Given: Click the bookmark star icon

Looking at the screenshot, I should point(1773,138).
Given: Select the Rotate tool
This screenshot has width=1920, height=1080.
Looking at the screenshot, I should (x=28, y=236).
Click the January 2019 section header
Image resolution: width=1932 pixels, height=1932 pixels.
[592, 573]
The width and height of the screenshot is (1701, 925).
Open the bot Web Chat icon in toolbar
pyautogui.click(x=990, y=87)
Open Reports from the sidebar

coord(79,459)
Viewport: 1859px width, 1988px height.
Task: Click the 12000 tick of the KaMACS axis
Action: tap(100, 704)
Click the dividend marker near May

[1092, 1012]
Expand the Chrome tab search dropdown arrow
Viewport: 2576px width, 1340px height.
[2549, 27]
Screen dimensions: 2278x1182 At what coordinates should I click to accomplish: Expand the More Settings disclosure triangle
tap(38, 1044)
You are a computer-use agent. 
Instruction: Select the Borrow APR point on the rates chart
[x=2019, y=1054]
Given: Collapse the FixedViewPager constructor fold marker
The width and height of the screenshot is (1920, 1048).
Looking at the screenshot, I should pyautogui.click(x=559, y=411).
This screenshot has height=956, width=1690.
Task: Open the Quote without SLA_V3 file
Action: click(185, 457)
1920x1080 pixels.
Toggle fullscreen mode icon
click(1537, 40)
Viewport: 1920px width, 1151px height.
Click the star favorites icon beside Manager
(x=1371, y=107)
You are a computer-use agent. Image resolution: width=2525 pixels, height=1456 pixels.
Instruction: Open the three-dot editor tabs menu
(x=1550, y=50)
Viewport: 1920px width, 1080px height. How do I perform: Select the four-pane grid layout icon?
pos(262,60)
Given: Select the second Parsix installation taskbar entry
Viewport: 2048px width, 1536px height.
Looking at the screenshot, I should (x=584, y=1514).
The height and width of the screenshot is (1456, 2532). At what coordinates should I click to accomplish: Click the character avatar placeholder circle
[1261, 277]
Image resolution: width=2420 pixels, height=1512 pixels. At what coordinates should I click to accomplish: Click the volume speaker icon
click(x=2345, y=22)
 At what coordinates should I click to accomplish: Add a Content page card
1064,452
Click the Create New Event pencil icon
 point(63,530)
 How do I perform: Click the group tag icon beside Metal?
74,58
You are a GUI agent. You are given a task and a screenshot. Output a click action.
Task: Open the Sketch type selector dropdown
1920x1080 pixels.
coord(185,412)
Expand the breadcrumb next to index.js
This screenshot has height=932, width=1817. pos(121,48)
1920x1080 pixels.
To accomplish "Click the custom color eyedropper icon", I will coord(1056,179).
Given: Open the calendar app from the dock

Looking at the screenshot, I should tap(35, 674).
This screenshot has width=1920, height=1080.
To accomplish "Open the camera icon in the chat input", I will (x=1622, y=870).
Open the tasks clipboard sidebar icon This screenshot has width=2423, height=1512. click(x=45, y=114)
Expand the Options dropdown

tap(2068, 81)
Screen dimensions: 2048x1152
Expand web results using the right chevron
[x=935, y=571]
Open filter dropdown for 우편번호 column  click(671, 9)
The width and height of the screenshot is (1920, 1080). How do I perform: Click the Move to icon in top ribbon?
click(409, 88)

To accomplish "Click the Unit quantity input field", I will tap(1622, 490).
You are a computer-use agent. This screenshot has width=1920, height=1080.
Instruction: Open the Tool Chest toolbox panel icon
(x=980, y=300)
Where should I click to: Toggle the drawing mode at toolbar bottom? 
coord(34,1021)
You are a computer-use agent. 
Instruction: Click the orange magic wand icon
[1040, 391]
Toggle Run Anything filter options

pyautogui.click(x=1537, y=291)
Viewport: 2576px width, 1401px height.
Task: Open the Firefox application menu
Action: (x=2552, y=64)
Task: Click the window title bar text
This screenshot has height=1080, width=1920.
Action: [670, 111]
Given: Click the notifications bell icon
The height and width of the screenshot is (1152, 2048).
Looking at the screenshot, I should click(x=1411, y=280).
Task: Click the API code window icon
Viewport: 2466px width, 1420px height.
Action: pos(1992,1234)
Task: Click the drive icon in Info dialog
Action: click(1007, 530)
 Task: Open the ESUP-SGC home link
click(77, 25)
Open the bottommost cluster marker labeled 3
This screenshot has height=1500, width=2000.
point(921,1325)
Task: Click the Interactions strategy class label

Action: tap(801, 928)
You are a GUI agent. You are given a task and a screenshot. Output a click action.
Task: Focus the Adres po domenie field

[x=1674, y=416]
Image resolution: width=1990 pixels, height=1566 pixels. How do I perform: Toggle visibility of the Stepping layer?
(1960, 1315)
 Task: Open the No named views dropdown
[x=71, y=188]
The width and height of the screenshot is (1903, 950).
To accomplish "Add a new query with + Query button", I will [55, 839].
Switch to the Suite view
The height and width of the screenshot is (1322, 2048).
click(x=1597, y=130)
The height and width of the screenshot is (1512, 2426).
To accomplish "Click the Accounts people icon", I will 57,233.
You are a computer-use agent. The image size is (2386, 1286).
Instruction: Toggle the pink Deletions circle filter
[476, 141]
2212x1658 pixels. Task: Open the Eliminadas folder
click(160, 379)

┄┄┄┄┄┄

• **PROMPT**
Your task is to quote, without any alteration, the lines running from the top of the records to the line that holds "The width and height of the screenshot is (1701, 925).", both included.

• **THE ANSWER**
Given: Click the bookmark star icon

Looking at the screenshot, I should point(1773,138).
Given: Select the Rotate tool
This screenshot has width=1920, height=1080.
Looking at the screenshot, I should (x=28, y=236).
Click the January 2019 section header
Image resolution: width=1932 pixels, height=1932 pixels.
[592, 573]
The width and height of the screenshot is (1701, 925).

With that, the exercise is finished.